To do:
[a] From the text on the cancer-care boom, write out the part that opens with the words containing "As with health-care" and closes with "a cancer diagnosis.", replacing "math" with "demographics".
[b] Summarize the text on the cancer-care boom in two sentences.

#### Text section ####

The country’s cancer boom is taking many forms.

Regional hospital systems from West Virginia to Indiana to Arizona are building state-of-the-art outpatient centers and research facilities – such as Inova Health System’s plans for a cancer institute in Fairfax County in Northern Virginia. Well-known cancer centers such as the Cleveland Clinic have undertaken massive building projects to consolidate cancer care and prepare for the expected influx of new cases in coming years.

Other well-known institutions such as Sloan Kettering in New York, MD Anderson Cancer Center in Texas and Johns Hopkins in Baltimore are forming alliances with smaller hospitals in an effort to extend their brands, in some cases around the country and the globe.

As with health-care growth in general, the expansion of cancer facilities is driven largely by math. An estimated 10,000 Americans are signing up for Medicare each day, and a startling number of them will end up with a cancer diagnosis.

“What drives the health-care market is epidemiology,” said David Knowlton, a former deputy commissioner of health in New Jersey who is the president of New Jersey Health Care Quality Institute, an independent watchdog group.

Knowlton said that 15 to 20 years ago, there was a surge in new cardiovascular units at hospitals as many baby boomers began suffering from heart problems. That same generation is driving the country’s burgeoning cancer rates, he said, and hospitals are building in areas that are either underserved or likely to produce a wave of patients.

Cancer also is a lucrative business at a time when many hospitals are operating on razor-thin margins.

“The economics of it are good,” said Patrick Duke, managing director at CBRE Healthcare, a consulting group that advises hospitals on real estate projects. “That’s a touchy subject for some people, but it’s the reality. There are a lot of patients out there; it affects everybody. The procedures and the drugs are well reimbursed. It’s a big business.”

#### Extracted entries ####

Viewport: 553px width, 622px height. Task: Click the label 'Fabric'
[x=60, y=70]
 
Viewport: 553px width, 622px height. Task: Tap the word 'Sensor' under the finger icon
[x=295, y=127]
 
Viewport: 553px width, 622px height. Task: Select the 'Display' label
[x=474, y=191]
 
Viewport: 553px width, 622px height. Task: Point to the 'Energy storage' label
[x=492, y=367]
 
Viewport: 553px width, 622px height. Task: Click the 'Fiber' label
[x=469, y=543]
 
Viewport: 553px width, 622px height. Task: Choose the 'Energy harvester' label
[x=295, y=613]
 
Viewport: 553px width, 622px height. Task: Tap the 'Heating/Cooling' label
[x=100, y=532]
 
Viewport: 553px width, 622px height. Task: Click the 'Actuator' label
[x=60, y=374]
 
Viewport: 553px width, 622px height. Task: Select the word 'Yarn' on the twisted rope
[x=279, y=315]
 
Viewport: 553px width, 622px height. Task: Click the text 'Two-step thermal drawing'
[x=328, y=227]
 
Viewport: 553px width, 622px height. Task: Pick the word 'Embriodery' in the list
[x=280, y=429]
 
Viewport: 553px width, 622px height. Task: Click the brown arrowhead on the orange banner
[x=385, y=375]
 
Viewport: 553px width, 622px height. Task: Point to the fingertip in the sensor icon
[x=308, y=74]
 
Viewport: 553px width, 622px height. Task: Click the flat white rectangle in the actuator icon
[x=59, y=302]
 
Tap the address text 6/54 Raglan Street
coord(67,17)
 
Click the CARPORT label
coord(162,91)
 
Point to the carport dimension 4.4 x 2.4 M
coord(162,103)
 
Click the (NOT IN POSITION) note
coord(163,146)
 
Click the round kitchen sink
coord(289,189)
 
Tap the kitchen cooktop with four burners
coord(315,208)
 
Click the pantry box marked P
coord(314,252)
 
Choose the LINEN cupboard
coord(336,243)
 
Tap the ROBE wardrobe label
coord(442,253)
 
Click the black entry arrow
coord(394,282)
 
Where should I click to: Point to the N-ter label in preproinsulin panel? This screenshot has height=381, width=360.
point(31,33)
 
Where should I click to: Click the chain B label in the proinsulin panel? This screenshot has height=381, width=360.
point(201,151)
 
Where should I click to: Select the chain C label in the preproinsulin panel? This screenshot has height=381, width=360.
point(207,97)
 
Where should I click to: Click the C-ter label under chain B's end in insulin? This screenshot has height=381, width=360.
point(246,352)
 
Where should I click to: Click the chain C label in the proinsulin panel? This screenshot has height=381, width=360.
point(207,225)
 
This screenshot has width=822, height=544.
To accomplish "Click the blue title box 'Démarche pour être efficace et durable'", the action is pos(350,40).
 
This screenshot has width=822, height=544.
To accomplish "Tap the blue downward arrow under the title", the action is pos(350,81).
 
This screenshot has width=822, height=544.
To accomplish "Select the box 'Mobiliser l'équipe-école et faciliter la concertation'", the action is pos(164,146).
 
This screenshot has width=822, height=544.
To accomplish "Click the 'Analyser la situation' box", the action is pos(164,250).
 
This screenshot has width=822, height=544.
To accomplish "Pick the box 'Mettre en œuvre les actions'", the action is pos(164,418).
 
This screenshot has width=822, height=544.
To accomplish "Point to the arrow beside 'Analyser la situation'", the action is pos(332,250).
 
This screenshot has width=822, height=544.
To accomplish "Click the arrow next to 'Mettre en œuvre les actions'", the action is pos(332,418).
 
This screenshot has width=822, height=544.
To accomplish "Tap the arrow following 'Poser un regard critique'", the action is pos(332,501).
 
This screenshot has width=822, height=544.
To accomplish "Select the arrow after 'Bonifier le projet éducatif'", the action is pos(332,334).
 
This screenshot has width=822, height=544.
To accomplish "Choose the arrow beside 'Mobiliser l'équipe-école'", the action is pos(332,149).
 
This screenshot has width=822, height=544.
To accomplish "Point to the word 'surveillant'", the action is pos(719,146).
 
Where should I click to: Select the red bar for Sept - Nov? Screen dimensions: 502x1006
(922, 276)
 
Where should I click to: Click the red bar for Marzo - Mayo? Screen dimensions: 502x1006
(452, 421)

####

Task-by-task solutions:
[a]
As with health-care growth in general, the expansion of cancer facilities is driven largely by demographics. An estimated 10,000 Americans are signing up for Medicare each day, and a startling number of them will end up with a cancer diagnosis.

[b] Hospital systems across the country are building cancer centers and research facilities, while major cancer institutions are expanding their buildings or forming alliances with smaller hospitals. The growth is driven by the baby boomer generation, with an estimated 10,000 Americans signing up for Medicare each day and many of them likely to get a cancer diagnosis, and by cancer being a lucrative, well-reimbursed business.